This is me too! One thing that has helped me is my sister had to downsize before I started. She said she decided whatever she got rid of could easily be replaced "IF" she ever needed it again... and there was very little that she ever needed to replace.
I learned a lot when we cleaned out our attic in a house we lived in for 30+ years. Keepsakes I had saved for our sons meant nothing to them even when I reminded them where they came from. I did pull back a few items that I still treasured but for the most part I let them discard most of their things.
I had to move from a house, downsize to paid storage, and move across the continent to a new place where I had no furniture and could not bring any of my stuff, except what was in my suitcase, with me.
My biggest barrier to eliminating my stuff was in my head. I kept on thinking how there must be someone who would want my excess stuff as some was brand new (clothes, towels, sheets, etc.) and some was barely used. People told me stories of parent's stuff in storage after they passed and 5 years later, mice, insects and other things had gotten into it and destroyed it.
With that in mind, I decided to give away whatever I couldn't store. However, my next issue was "who would I give it to? who would take it?" and worst of all "I want to throw this out but I can't put it into regular trash (computer, electronics, tvs, etc.) So I made regular trips with car full of stuff to Salvation Army, Goodwill, Habitat for Humanity ReStore and other local places. It helps to have a friend help you through this as you sort. I read and re-read the book that talks about "if you haven't used it in 6 months, give it away." So I gave away a lot of things that I didn't want to part with, but I didn't want to store either.
Then I prioritized my stuff and hired someone to pack all my remaining stuff into a 10' x 20' storage locker. Of course it did not fit. Because I still had 2 weeks left before I had to leave, I rented another 10' x 10' storage space and re-prioritized what was left Whatever did not fit, I donated.
On my way to my new place, it was a huge sense of relief and loss. There were some things I had to give away that I really didn't want to. However, at my new place, it pained me to get new silverware and a set of dishes and a set of pot and pans, brooms, etc. However, this time, I only bought what I needed and borrowed the rest.
Then I got into volunteering instead of staying all day in my new place. For me, that helps eliminate the need for stuff, like the many different shapes of pans for baking, the many different types of drinkware, etc.
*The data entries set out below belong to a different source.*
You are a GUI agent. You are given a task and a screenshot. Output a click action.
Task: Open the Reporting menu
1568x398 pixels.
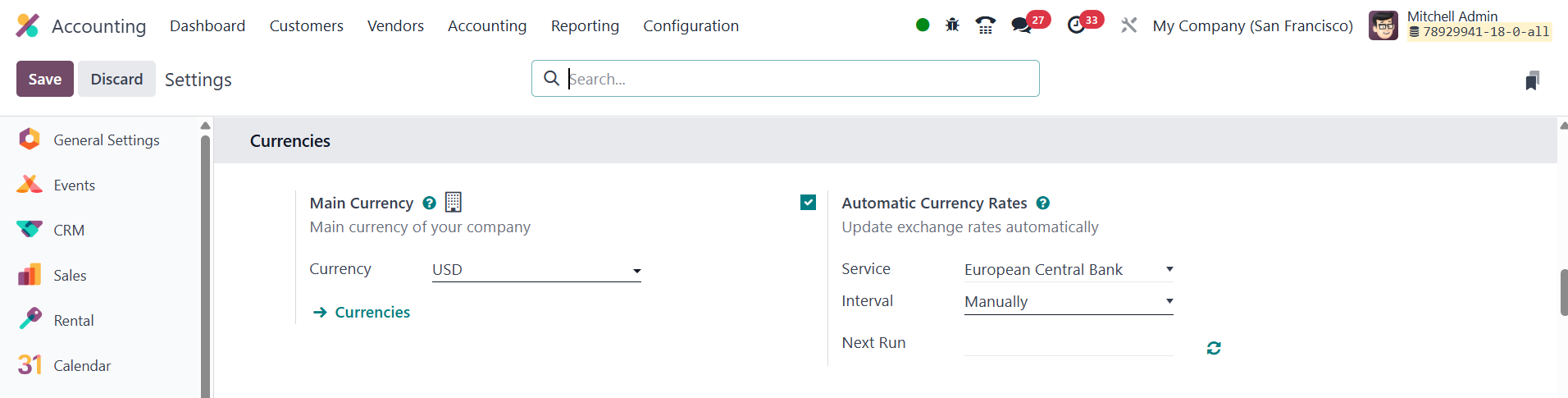[585, 26]
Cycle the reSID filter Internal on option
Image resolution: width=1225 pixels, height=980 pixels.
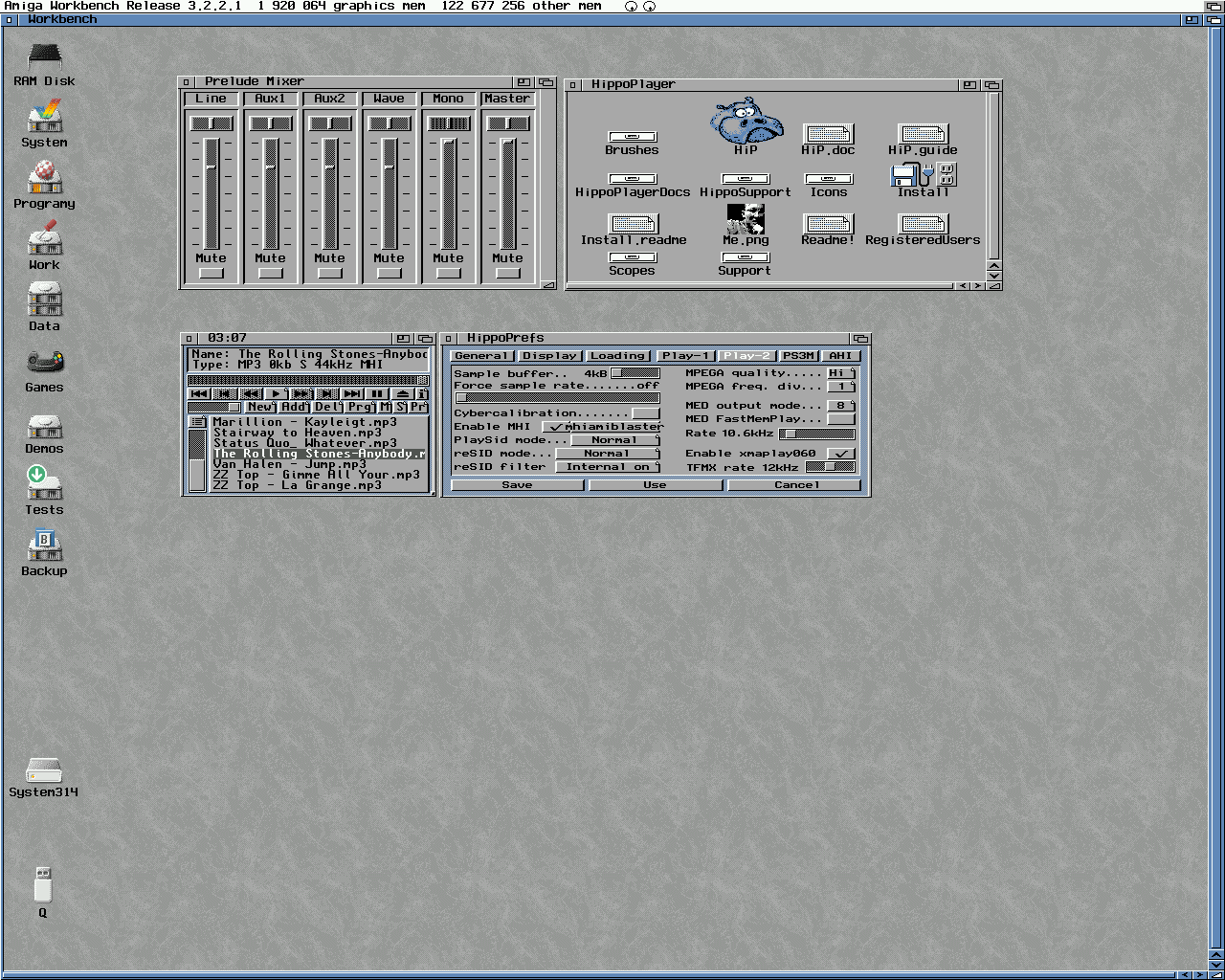[x=608, y=467]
Anything for short term use, I borrowed (and the people who had it were so happy to let me borrow it because it would be used, instead of just taking up room.)
5 years later, I still lament the loss occasionally, as I know I will go back to where my stuff is. However, because I am older, I am finding out that because of my age, I can no longer do the same things that I used to do. I think about those 2 storage units and what is in them, and I am overwhelmed thinking about what is in there and what I will do with all that stuff.
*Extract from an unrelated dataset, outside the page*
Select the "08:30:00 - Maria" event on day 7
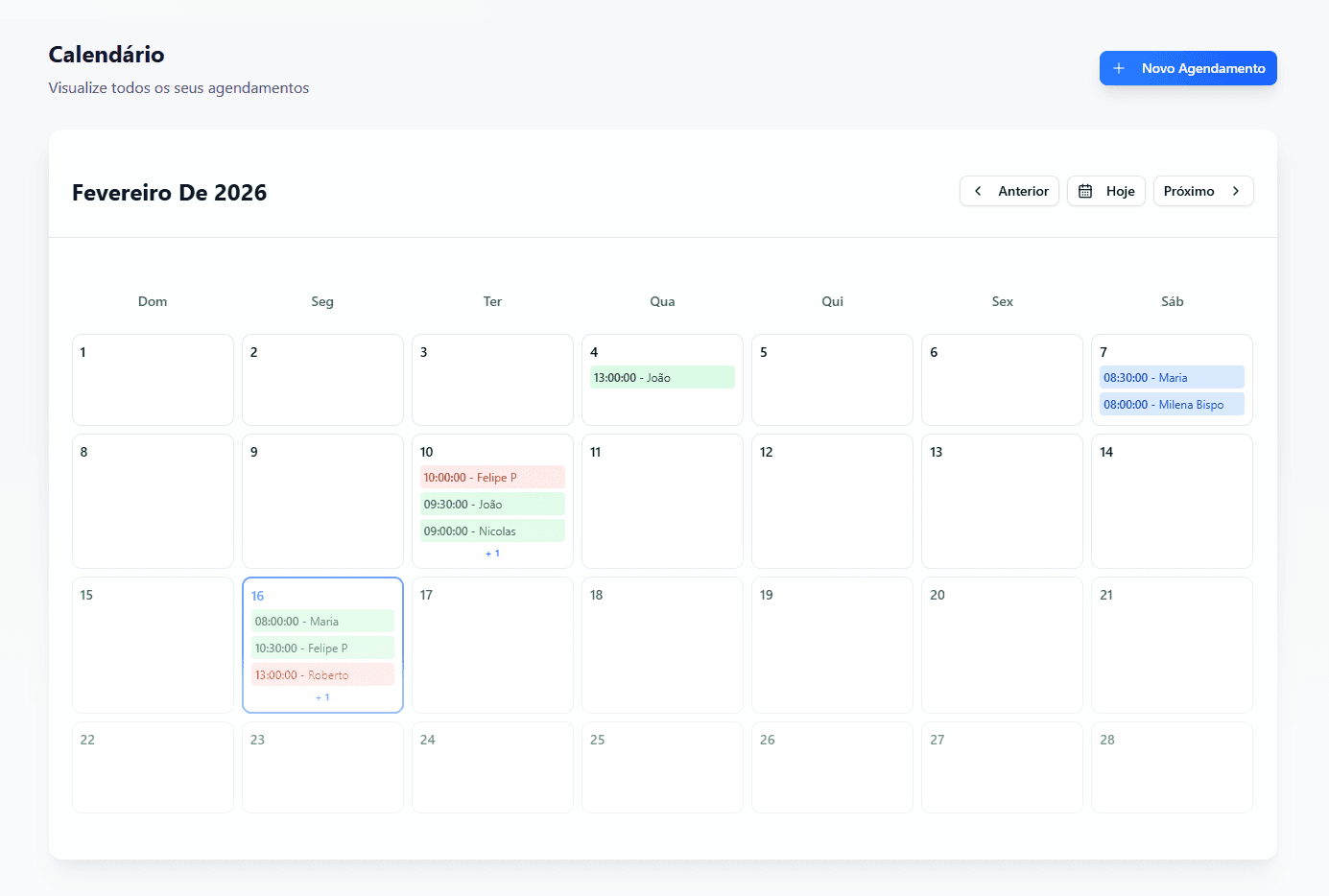The height and width of the screenshot is (896, 1329). pyautogui.click(x=1172, y=377)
So, my advice is, give away what you can, get a storage unit for those things that you cannot part with. If helpful, set up the storage unit so that you can touch those things that give your comfort and prioritize, prioritize, prioritize your stuff.
Once you move into your new place, you will find it easier to look at the old stuff more objectively, and perhaps be able to let that stuff go too. If not, at least you can go to the storage unit, touch it, go through it, and reminisce.
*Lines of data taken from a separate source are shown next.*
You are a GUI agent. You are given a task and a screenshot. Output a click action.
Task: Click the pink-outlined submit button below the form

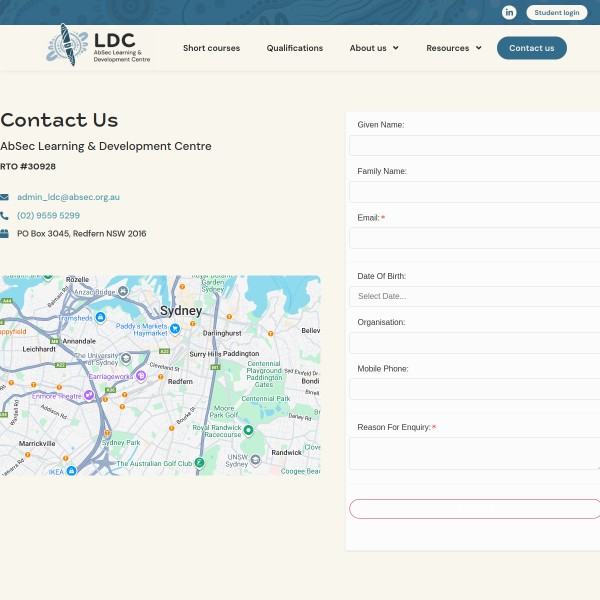[x=475, y=509]
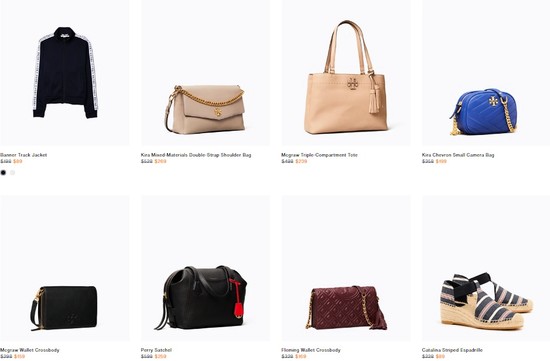Open the Kira Mixed-Materials Double-Strap Shoulder Bag link
This screenshot has width=550, height=361.
(196, 155)
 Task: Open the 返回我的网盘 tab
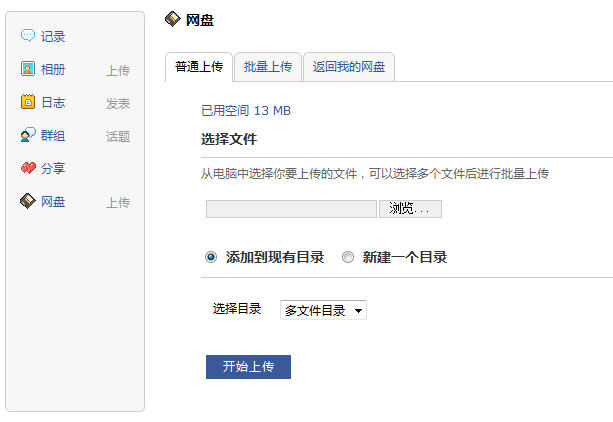pyautogui.click(x=349, y=67)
I feel for you. I have a lot of people around me who just say "toss it", however, that just makes me not want to talk to them about "my stuff" anymore so don't let those people cloud your judgement.
P.S. The monthly cost to keep that storage unit may motivate you to eliminate the stuff in there. People with lots of disposable income just buy another house to put it in, however, I can't afford that.
My best wishes to you on your journey.
Think of the vacations and fun times, dental care and AL activities that money could have gone to.
When getting rid of stuff, keep your new place in mind. Can you see it in advance? Take some measurements or photos of the new place? Then at least with furniture, you will know what fits…your dresser, your TV, etc. For clothes only keep stuff that you love and that fit. Photos can be digitized or kept in an album.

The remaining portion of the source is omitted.